# Snapper Injury



## Tippin Slow (Nov 21, 2007)

I found out the hard way about the razor sharp plate just forward of the gills on the Red Snapper. Missing a piece of my thumb thanks to one yesterday. Thought Id post just in case some are not aware.

:usaflag


----------



## Tuna Man (Oct 2, 2007)

> *Tippin Slow (6/15/2008)*I found out the hard way about the razor sharp plate just forward of the gills on the Red Snapper. Missing a piece of my thumb thanks to one yesterday. Thought Id post just in case some are not aware.
> :usaflag


Yup....BAD News :banghead


----------



## freespool50 (Sep 29, 2007)

i was showing a rookie how to clean snapper. i was reall careful with it. then i remembered to show him how not to pick it up by picking it up the wrong way......ouchhhh!!!!!:banghead


----------



## Clay-Doh (Oct 2, 2007)

Hard lesson!

For fishing, I know there are a ton of gloves out there, but Riffe (the speargun manufacturer) make a real nice pair for spearfishing, that are thin and allow good movement (trigger finger baby!) and have kevlar palm and fingers. You can shove your hands right up a snappers blowhole, and groupers too (they have rows of "teeth" in there gills).

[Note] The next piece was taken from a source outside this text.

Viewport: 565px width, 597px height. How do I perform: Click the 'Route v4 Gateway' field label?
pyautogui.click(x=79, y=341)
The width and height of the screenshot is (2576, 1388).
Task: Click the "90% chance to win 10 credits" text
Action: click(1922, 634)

Barnicles on ships, pilings, ect...no prob.

I have been curios to see how they handle extreme punture force, and been tempted to try to stab myself in the hand, or shove my fist in a cuda's mouth!:letsdrink

MBT carries the gloves by the way.


----------



## BJW (Oct 1, 2007)

That thing is so sharp I ofter wondered if you could just cut it off of one fish and use it to clean the rest!


----------



## sniper (Oct 3, 2007)

:takephoto


----------



## shinerock18 (Jul 30, 2011)

*--*

So who else do we consult about this case?.


----------